Stored dataset items
▼▼▼
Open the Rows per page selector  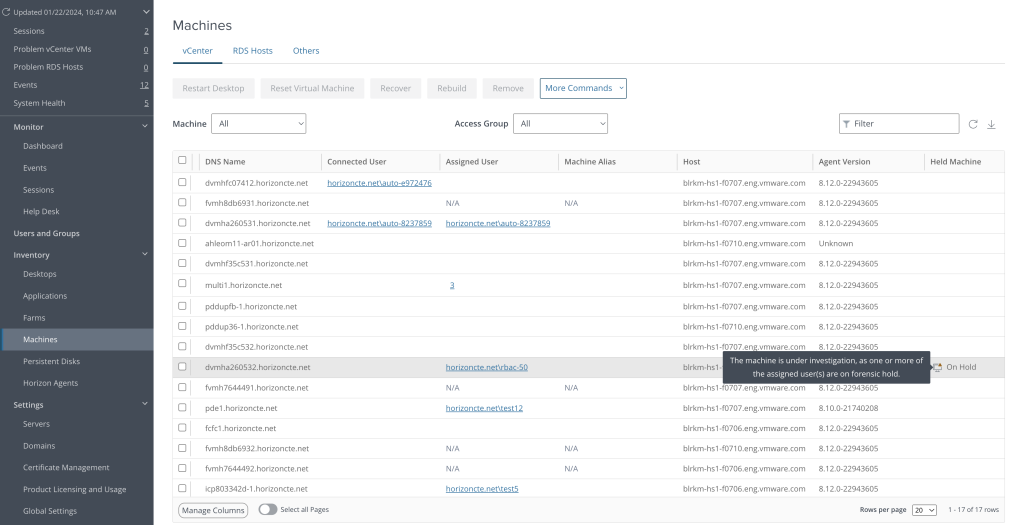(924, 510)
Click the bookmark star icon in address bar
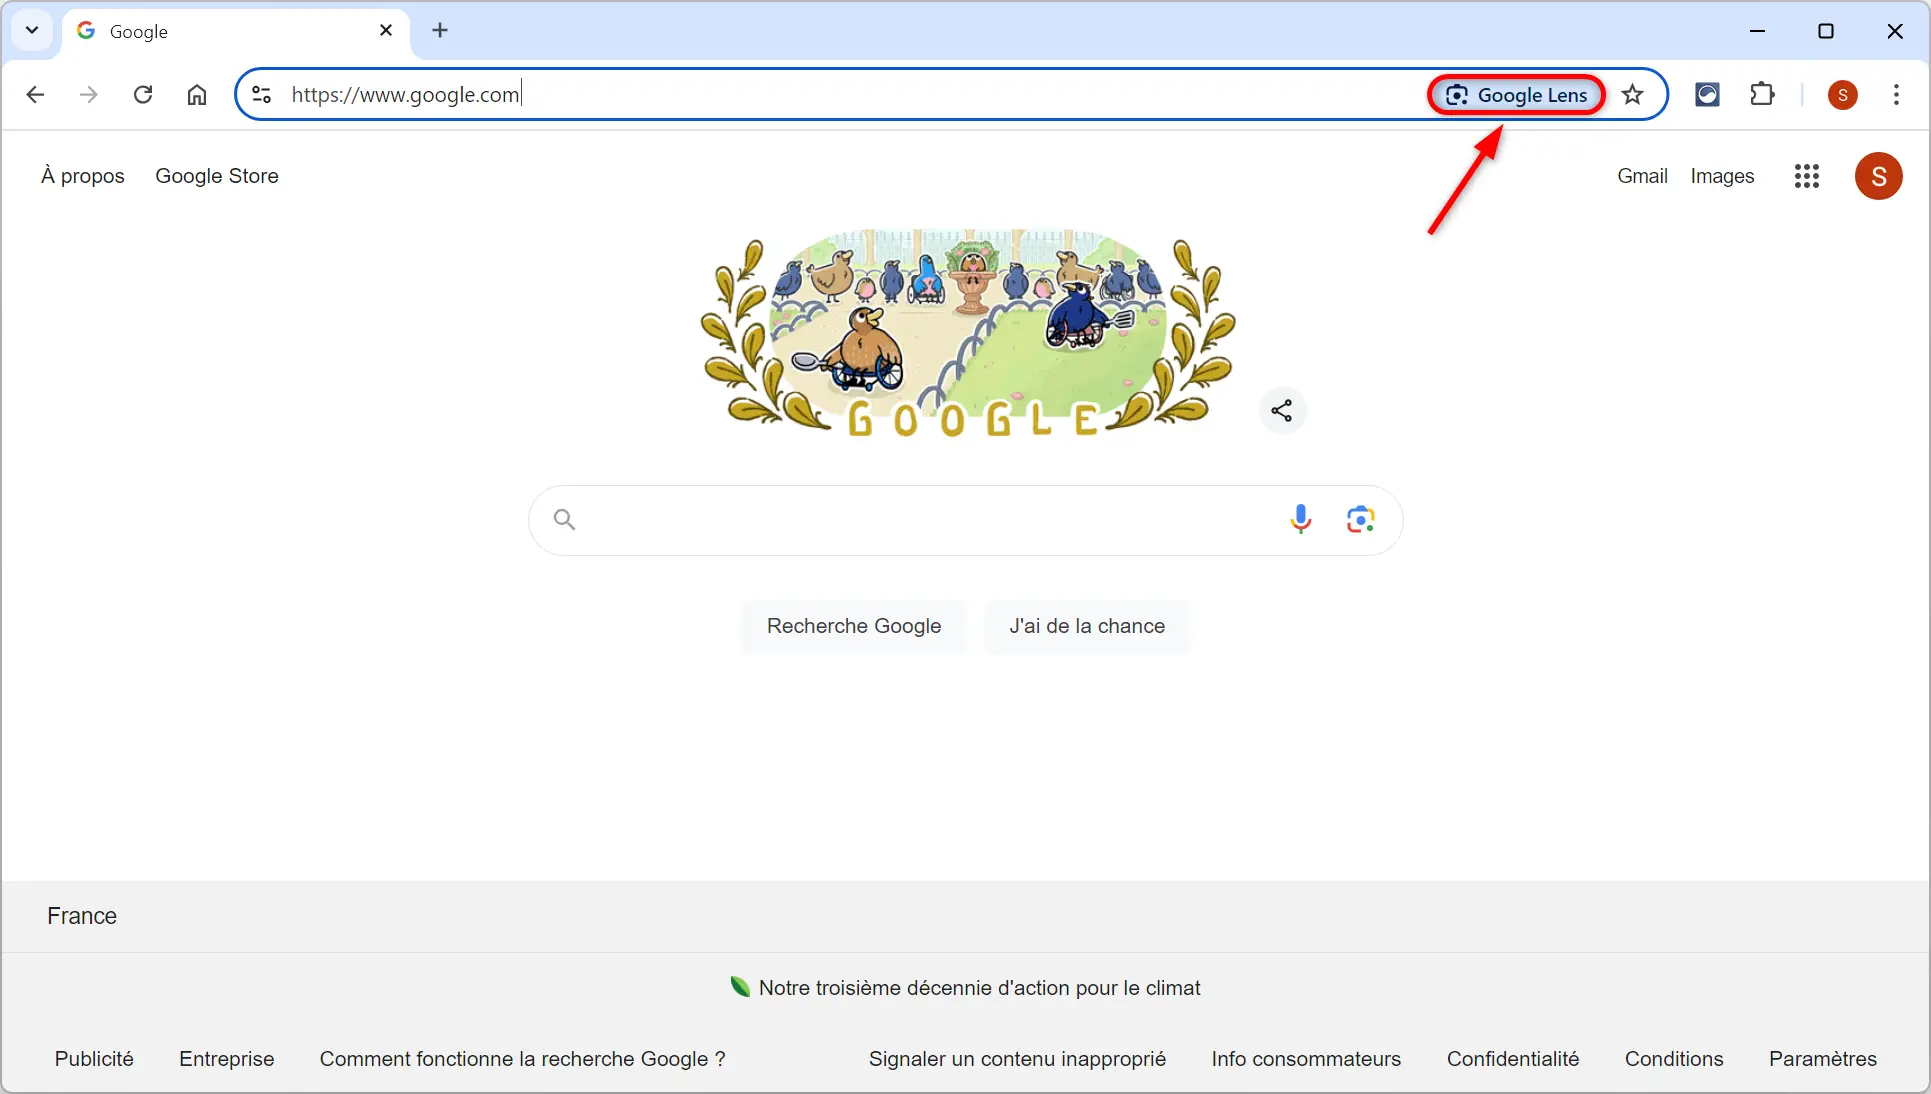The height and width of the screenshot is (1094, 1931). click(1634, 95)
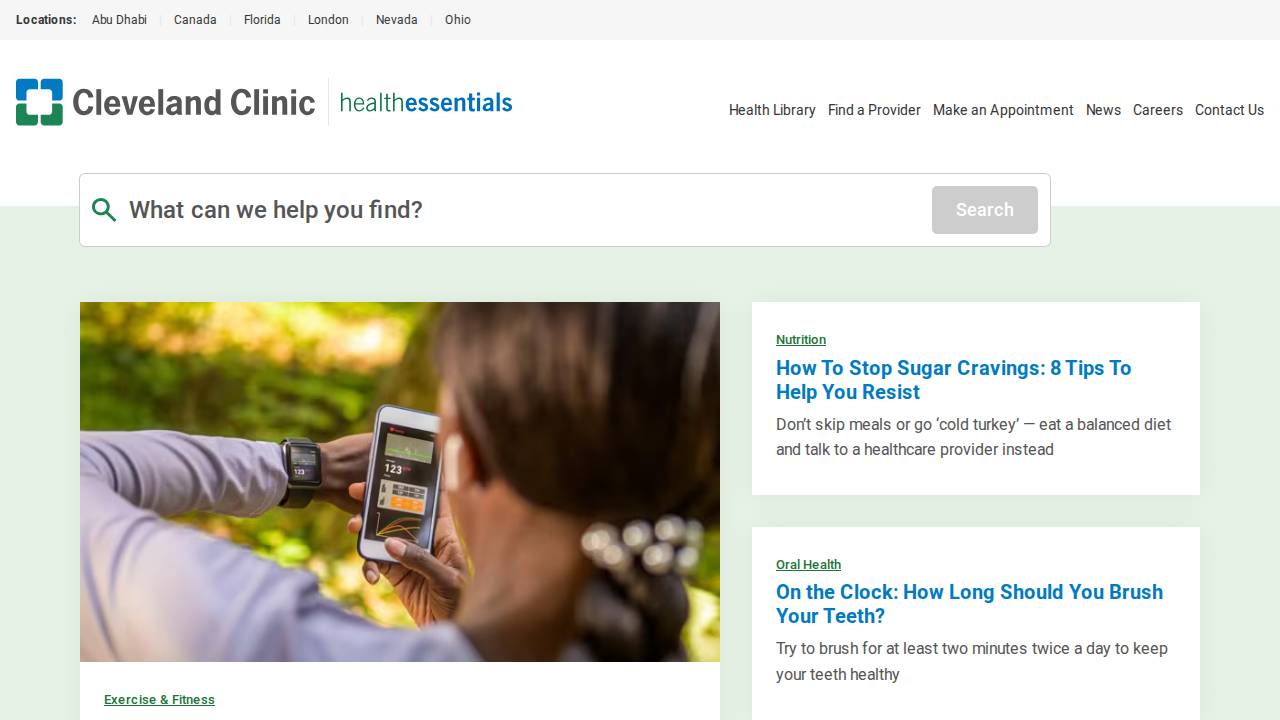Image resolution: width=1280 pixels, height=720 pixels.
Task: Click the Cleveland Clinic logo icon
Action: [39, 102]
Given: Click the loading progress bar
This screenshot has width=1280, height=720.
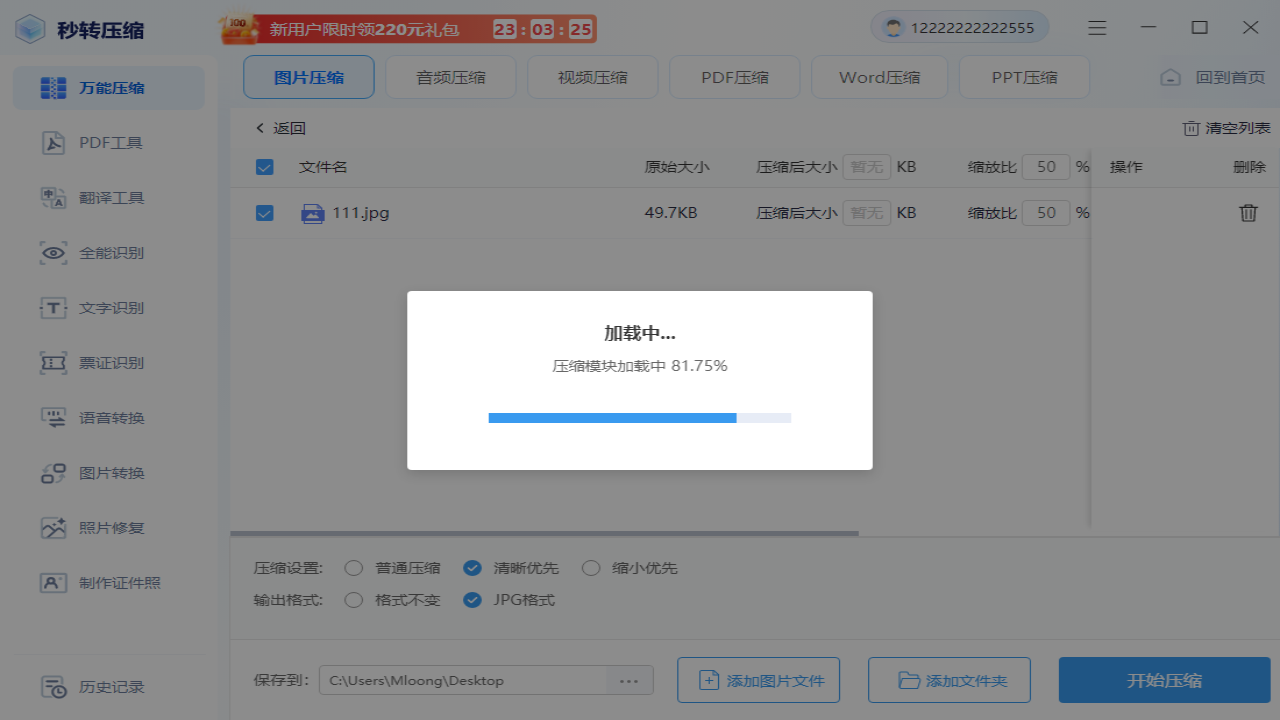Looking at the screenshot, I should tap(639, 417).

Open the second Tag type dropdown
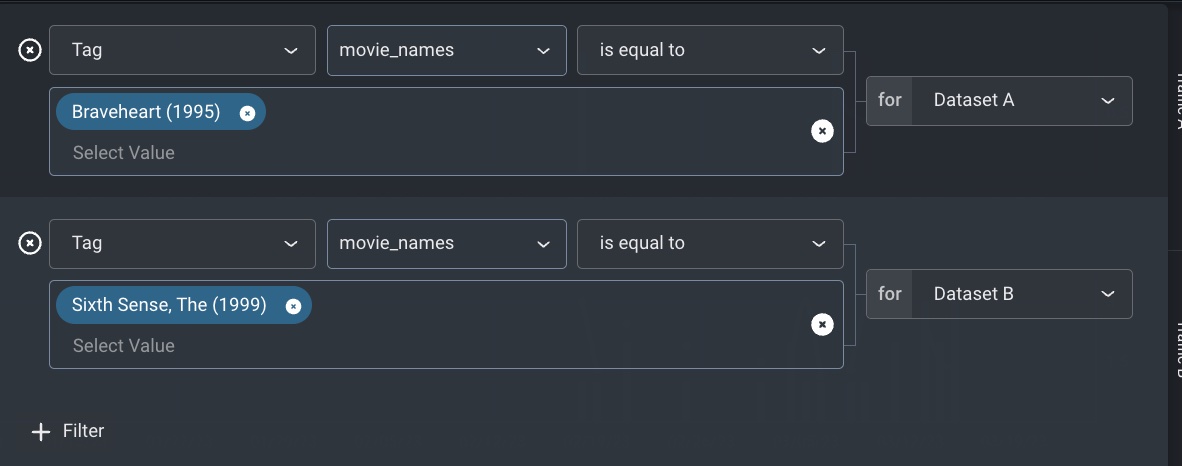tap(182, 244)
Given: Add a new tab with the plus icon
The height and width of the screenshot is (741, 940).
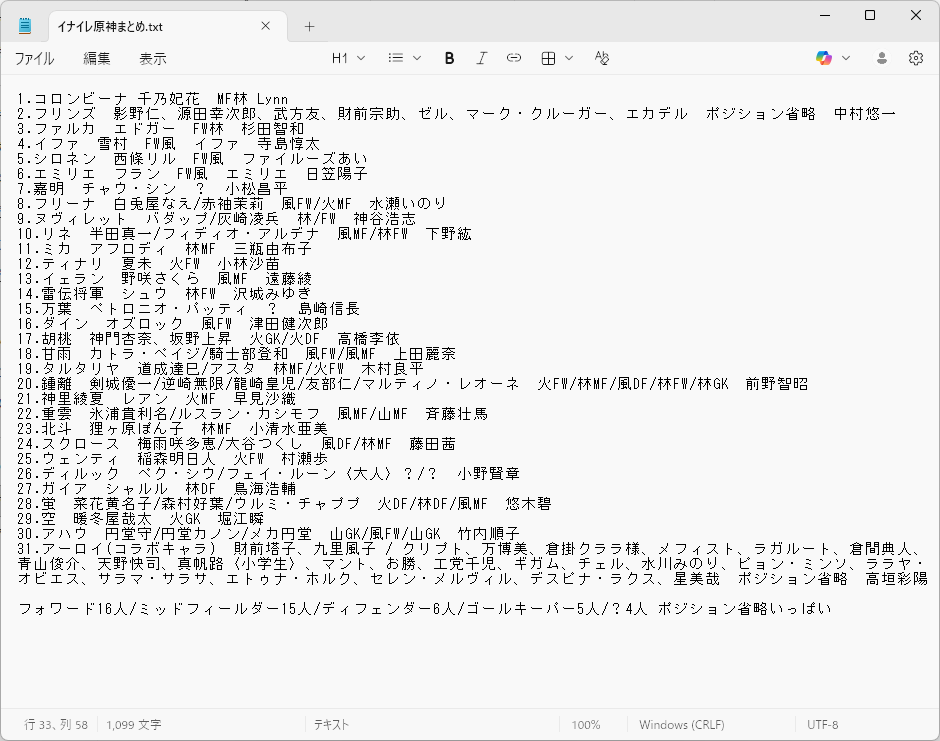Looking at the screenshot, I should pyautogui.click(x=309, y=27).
▲▲▲
EXERCISE PROMPT:
Look through the records and gather each line with the word "Given".

FINISHED EXERCISE:
Given: Click the loading progress bar
Given: Add a new tab with the plus icon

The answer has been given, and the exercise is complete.